Minister for Education Jan O’Sullivan:  “I wouldn’t rule it out, I think it’s something to be discussed, but hugely much more important for us is to present our own position to the Irish people.” Photograph: Eric Luke

Minister for Education Jan O’Sullivan: “I wouldn’t rule it out, I think it’s something to be discussed, but hugely much more important for us is to present our own position to the Irish people.” Photograph: Eric Luke

 

The likelihood of a Fine Gael Labour election pact received another nod when the Minister for Education refused to rule out the possibility of a pact between the coalition partners.

Speaking in Limerick this morning, Jan O’Sullivan said her party has worked well with Fine Gael, but insisted the priority now is to put forward Labour’s vision for a future Ireland.
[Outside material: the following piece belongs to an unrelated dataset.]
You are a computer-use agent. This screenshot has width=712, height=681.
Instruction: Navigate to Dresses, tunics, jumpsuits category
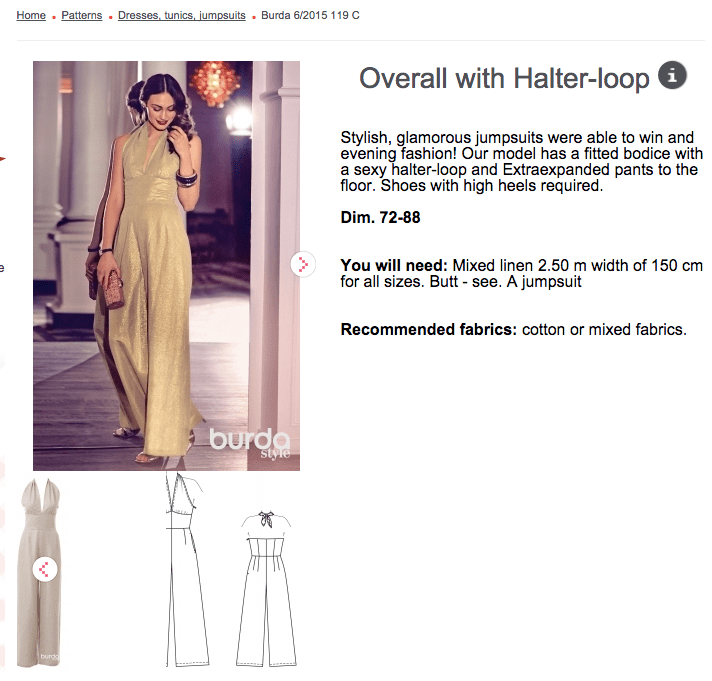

When asked directly if she was ruling out a Labour/Fine Gael pact Minister O’Sullivan replied: “I wouldn’t rule it out, I think it’s something to be discussed, but hugely much more important for us is to present our own position to the Irish people.”

Ms O’Sullivan accepted there are different views within the Fine Gael an Labour Party about an election pact.

“I would not at this point say that we should have a pact, but I think it is something that we will consider closer to the election, but it is not the most important thing the people decide ultimately where the votes go.”

“My strong view is that the Labour Party as a very distinctive party with a long history and very strong ideology that we need to first of all concentrate on our own manifesto and what we stand for, what we want to achieve in what is now a recovering economy.

“We’ve worked really well with Fine Gael in so far as we have done what we came in to do, which was to restore a shattered economy, to get people back to work and we’ve made alot of progress in that regard,” she added.

“But what we need to do now is to present to the public how we want to build up the kind of Ireland we want to live in into the future.

“So that’s the priorty for the Labour Party but issues around whether we would have an agreement for example with regard to transfers of preferences, I think that’s a tactical issue that we need to look at when we come closer to the election.

“For now what we need to do is to talk to the Irish people about our vision for the country and what we plan to do over the next number of years, should we be returned to government.

Ms O’Sullivan’s comments come after party colleague Alex White took to the airwaves last weekend to explicitly call for an election pact between the Coalition partners.

“When you look at what we have achieved in Government over the past four-and-a-half years, which has been enormous, I think there is a very strong case indeed for there to be an accommodation between ourselves, the governing parties, to ensure what we have achieved can be built upon in the years ahead,” said Mr White.

Mr White said such an accommodation would be looked at by the Government partners in the coming months. “I believe in what we have achieved in the last four-and-a-half years in Government; I don’t see a better combination than Fine Gael and Labour,” he said.